- Opening Delimiter -
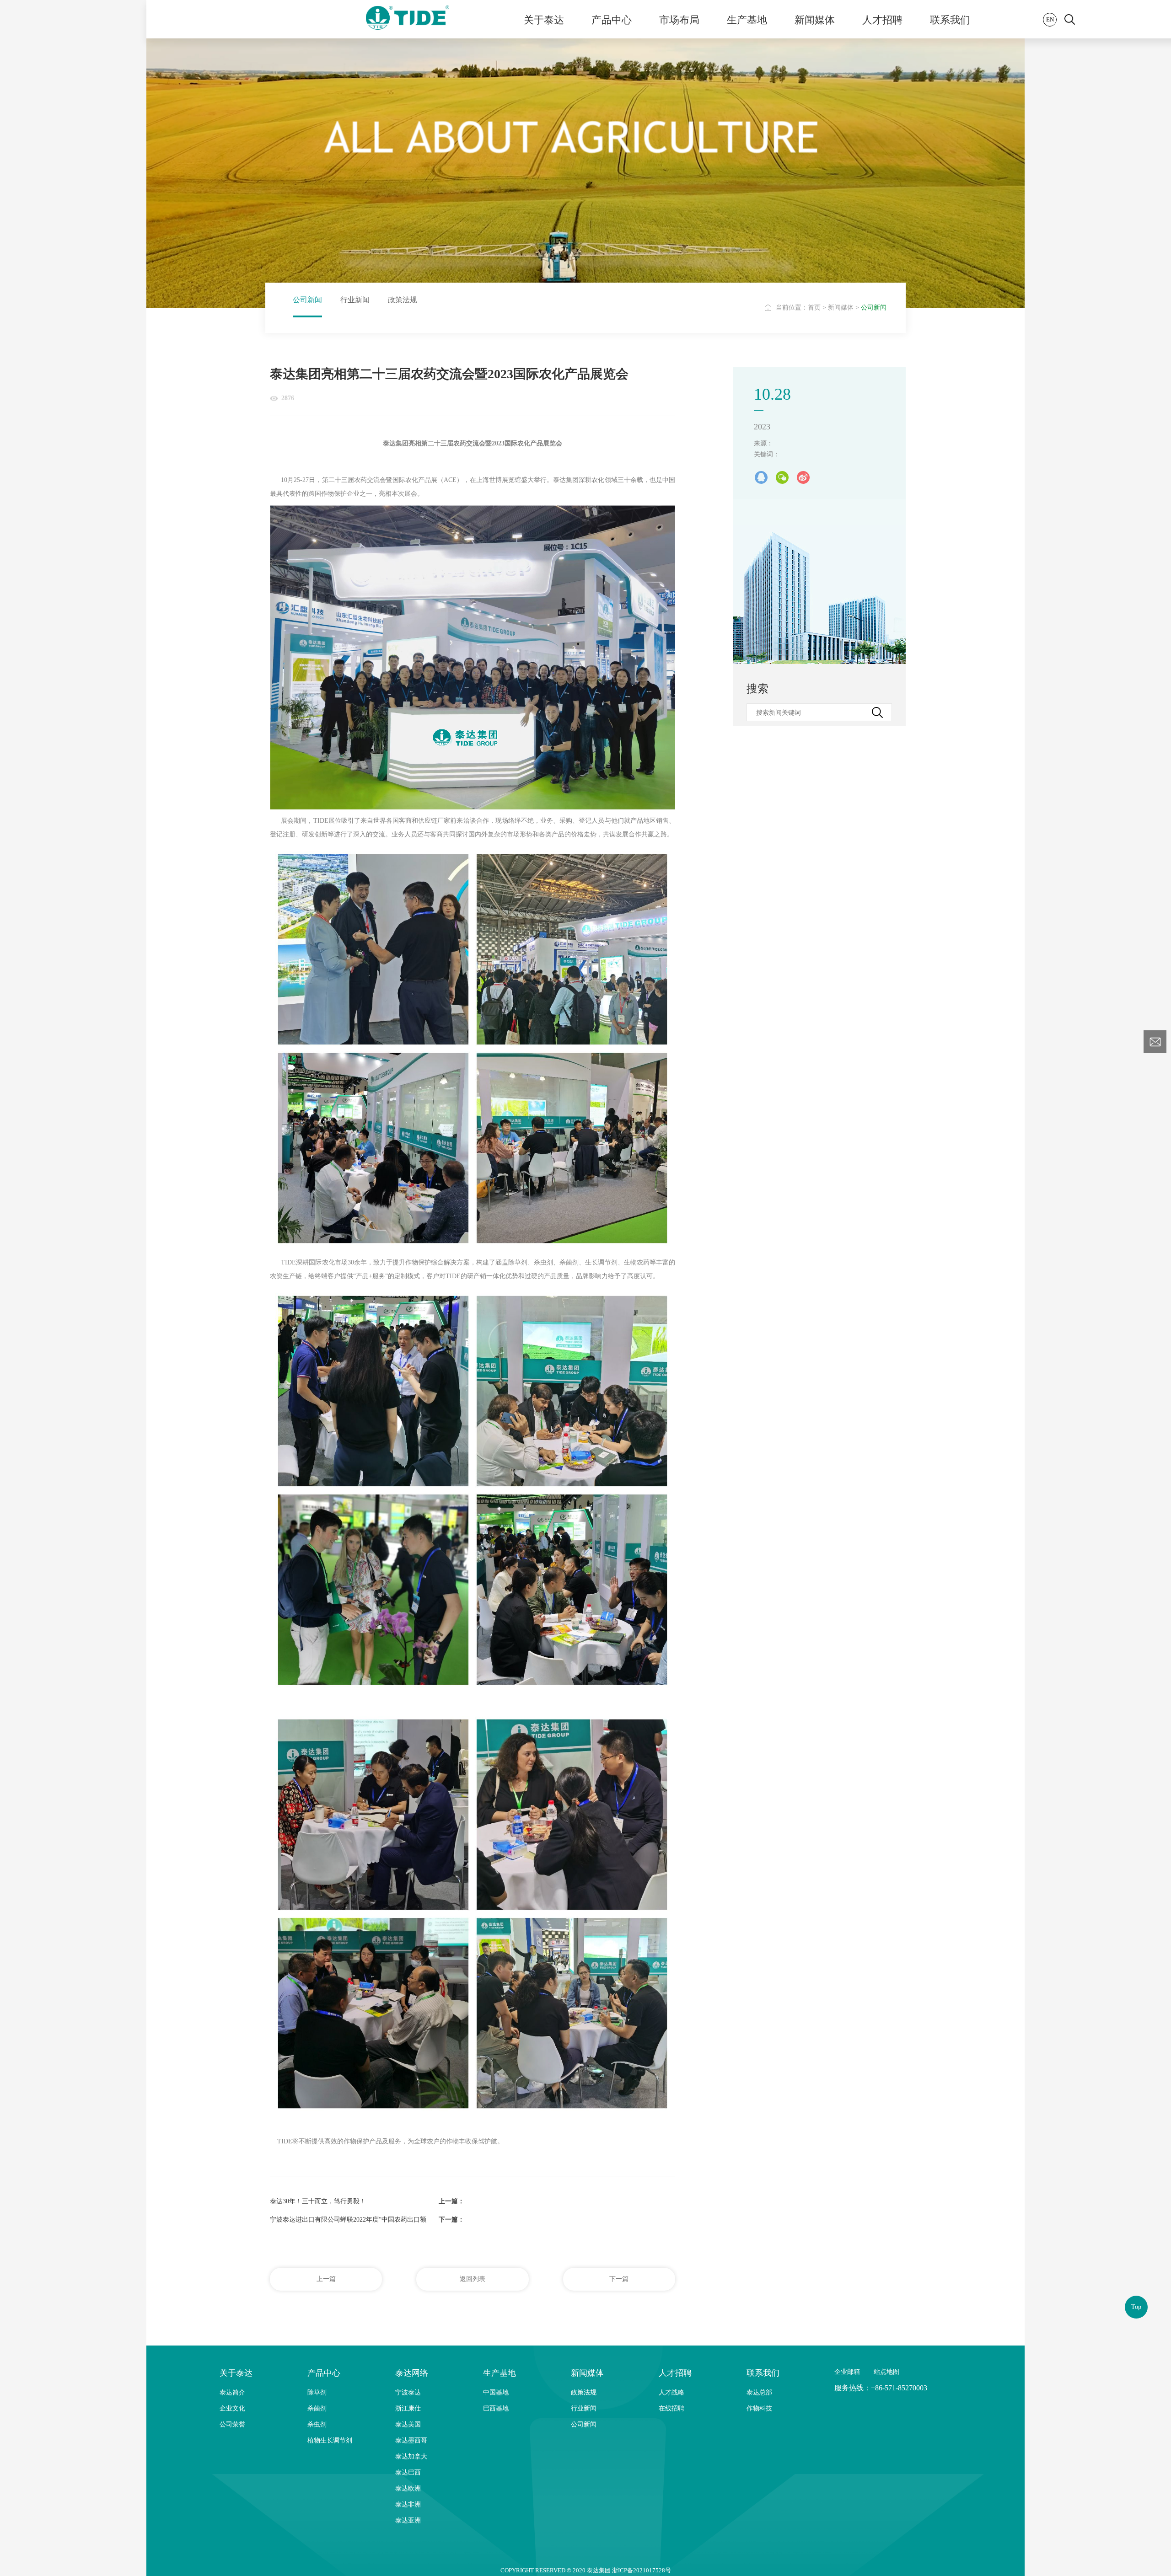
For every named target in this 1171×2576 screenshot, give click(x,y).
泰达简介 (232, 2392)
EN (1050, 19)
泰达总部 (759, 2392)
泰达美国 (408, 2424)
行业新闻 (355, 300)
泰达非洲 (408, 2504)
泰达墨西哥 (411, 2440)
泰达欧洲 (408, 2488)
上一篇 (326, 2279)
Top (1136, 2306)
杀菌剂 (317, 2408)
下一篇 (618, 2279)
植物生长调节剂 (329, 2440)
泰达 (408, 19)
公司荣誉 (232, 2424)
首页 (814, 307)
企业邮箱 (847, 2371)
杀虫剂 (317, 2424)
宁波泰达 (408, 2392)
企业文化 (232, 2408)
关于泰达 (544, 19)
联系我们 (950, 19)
- Closing Delimiter -
» Try it
Omit the pictures and reproduce the remaining material above exactly.

» Solution to this exercise
For every named target in this 1171×2576 screenshot, give click(x,y).
泰达简介 (232, 2392)
EN (1050, 19)
泰达总部 (759, 2392)
泰达美国 (408, 2424)
行业新闻 (355, 300)
泰达非洲 (408, 2504)
泰达墨西哥 (411, 2440)
泰达欧洲 (408, 2488)
上一篇 (326, 2279)
Top (1136, 2306)
杀菌剂 (317, 2408)
下一篇 (618, 2279)
植物生长调节剂 (329, 2440)
泰达 (408, 19)
公司荣誉 (232, 2424)
首页 (814, 307)
企业邮箱 (847, 2371)
杀虫剂 (317, 2424)
宁波泰达 (408, 2392)
企业文化 (232, 2408)
关于泰达 (544, 19)
联系我们 (950, 19)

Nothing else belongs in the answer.